Work instruction ::
With any pictures left out, restate word for word the lines in the listing below from the one holding "Task: Click the" through the last.
-------
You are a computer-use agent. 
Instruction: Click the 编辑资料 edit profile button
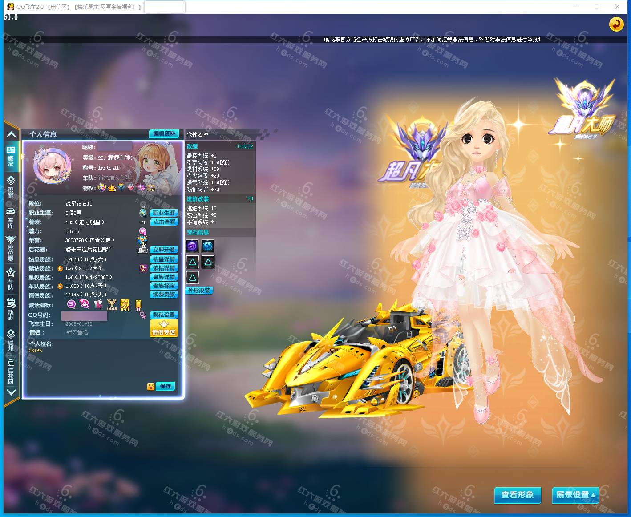pyautogui.click(x=164, y=133)
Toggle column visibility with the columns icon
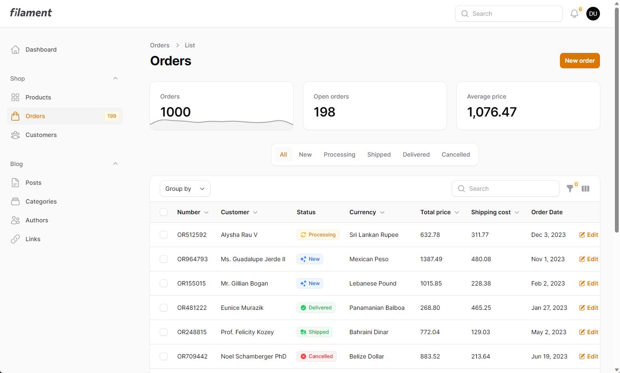 pyautogui.click(x=585, y=188)
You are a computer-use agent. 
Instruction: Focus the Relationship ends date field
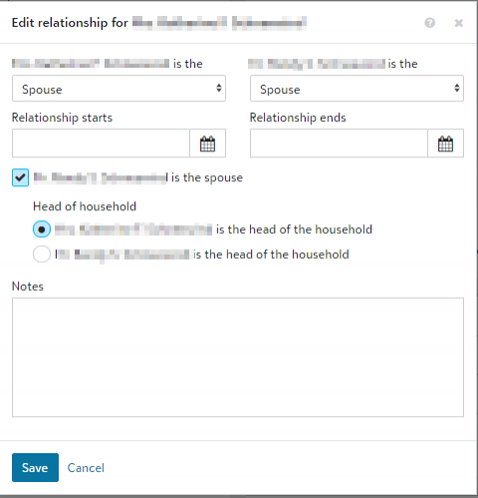(339, 143)
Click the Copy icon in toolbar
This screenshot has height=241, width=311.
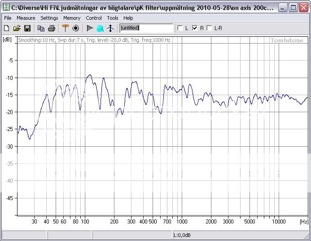tap(41, 28)
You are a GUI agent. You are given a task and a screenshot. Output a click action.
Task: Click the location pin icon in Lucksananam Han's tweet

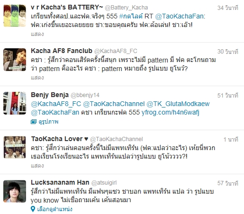(x=33, y=209)
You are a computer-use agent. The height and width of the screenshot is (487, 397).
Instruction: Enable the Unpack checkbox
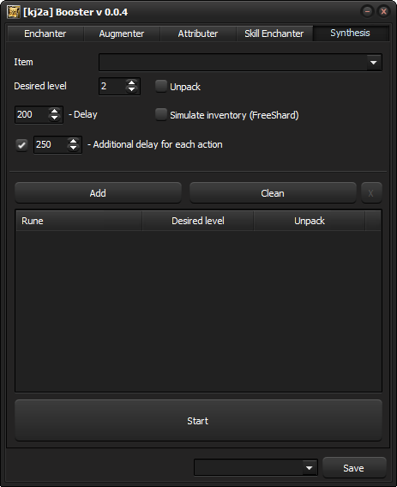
-------
Response box ::
Task: Click the location pin icon in Lucksananam Han's tweet

(x=33, y=209)
You are a computer-use agent. The height and width of the screenshot is (487, 397).
Instruction: Enable the Unpack checkbox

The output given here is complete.